___ Article ___
# Champ 5f1 kit - in Canada?



## Seratone

A friend and I really want to build a couple of Champ 5f1 clones - after trying out a 1959 original Fender Champ....

I've done some research with sites like Mojotone etc. I'm really looking for a Champ kit - and most importantly a Champ Tweed Cabinet maker in Canada. I've talked to the guys at Trinity - but they don't have a 5F1 kit.

I sort of have a household rule not to buy anything from the States right now.

Anyone know of any Canadian Distributors (especially for Cabinets)?...or possibly quality kits from Asia?


----------



## greco

Is this of any interest?

http://www.ceriatone.com/productSubPages/ACChampUltra/ChampUltra_Complete.htm


----------



## StevieMac

Derek Bell in Trenton can build you the cab and he delivers to the GTA. You can view some of his work and reach him via his kijiji ads: http://www.kijiji.ca/o-posters-other-ads/8068220

Any 5F1 build kits I'm aware of would need to be imported, with those from Triode Electronics being the very best value IMO (i.e. quality of components/$). If you do get their 5F1 kit, I highly recommend paying the $5 upcharge for a 15 watt OT, which allows more output tube options (e.g. 6L6 & EL34). You might find a bare chassis for less elsewhere but, after separate shipping costs, you'd likely still come out ahead just getting it all from Triode: http://store.triodestore.com/5f1kit.html


----------



## gtone

Ooh, a 5F1 with an EL34 or 6L6 - now that sounds interesting!


----------



## sammyr

A1 electronics in etobicoke is a distributor for hammond and has 5f1 style chassis (link). I've built a few champ style heads using hammond transformers and 15 watt OT's (hammond 125 series). I use a blank aluminum hammond chassis and punch it myself and then wire it using a blank turret board or point to point. the upside and downside of the hammond 125 series is they are tapped for 2.5k, 5k and 10k as opposed to the champ spec 8k. the hammond 290ax or 272bx both are suitable as power transformers for running bigger bottle tubes and other rectifiers.


----------



## sammyr

With the exception of the mallory caps 99% of these goosed up champs was sourced locally in the gta. even the old stock rectifier and 6v6 (at a1 and toronto electronic surplus on sheffield). The only thing I would advise about building these oversized champs is that the hammond aluminum chassis are pretty thin. The steel are stronger but they're painted and I'm not sure how well they would do in terms of shielding so I haven't bothered trying yet. You may want to reinforce the area where the transformers are weighing down the chassis to prevent it from bending under the weight.
___ Source material ___
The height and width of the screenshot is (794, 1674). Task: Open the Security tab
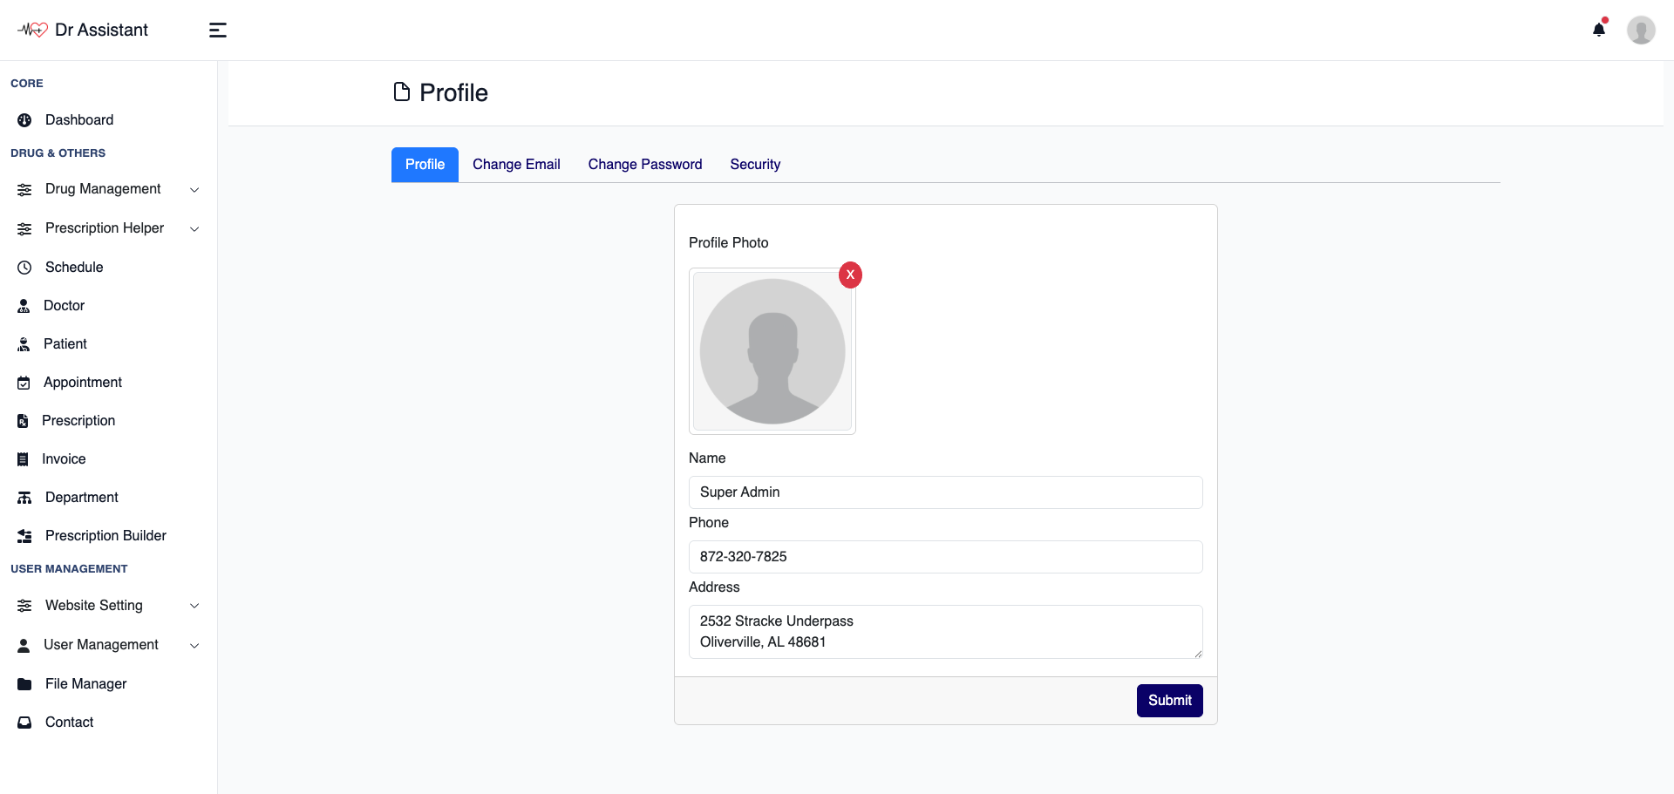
___
__Tasks for this exercise__.
A - In the Champ 5F1 forum thread, what upcharge does StevieMac recommend paying when buying the Triode 5F1 kit?
B - From the Champ 5F1 forum thread, return the stretch from "A friend and" through "kits from Asia?", copied word for word.
C - Supply the next part of the Champ 5F1 forum thread, picking up after its final post.

__Set of answers__.
A - The $5 upcharge for a 15 watt output transformer (OT).

B -
A friend and I really want to build a couple of Champ 5f1 clones - after trying out a 1959 original Fender Champ....

I've done some research with sites like Mojotone etc. I'm really looking for a Champ kit - and most importantly a Champ Tweed Cabinet maker in Canada. I've talked to the guys at Trinity - but they don't have a 5F1 kit.

I sort of have a household rule not to buy anything from the States right now.

Anyone know of any Canadian Distributors (especially for Cabinets)?...or possibly quality kits from Asia?

C -
----------



## greco

A lot of great info and pics in this thread!


----------



## FarmerTedsCBGs

Seratone said:


> A friend and I really want to build a couple of Champ 5f1 clones - after trying out a 1959 original Fender Champ....
> 
> I've done some research with sites like Mojotone etc. I'm really looking for a Champ kit - and most importantly a Champ Tweed Cabinet maker in Canada. I've talked to the guys at Trinity - but they don't have a 5F1 kit.
> 
> I sort of have a household rule not to buy anything from the States right now.
> 
> Anyone know of any Canadian Distributors (especially for Cabinets)?...or possibly quality kits from Asia?


Tube amp kits can be expensive. A more affordable alternative is to find used vintage amp chassis online (fleabay, for example) that have the 5Y3, 6V6, 12ax7 tube compliment. If the chassis has the power and output transformers, you have the backbone of a fine amp project. All you need then is about $10 on components (capacitors, resistors), check for proper fuse/holder, switch, lamp, etc., and a fresh set of tubes (about $45 online).
I just built a 5F1 clone from a fleabay special that had tubes. Total cost for the project was $75 CAD.


----------



## TeleToons

Here is a good donor amp. Fender Bronco (Solid State) Amp | amps, pedals | City of Toronto | Kijiji


----------



## jb welder

That's a solid state Bronco which, unfortunately, has nothing of any real use in a tube amp, aside from the cabinet.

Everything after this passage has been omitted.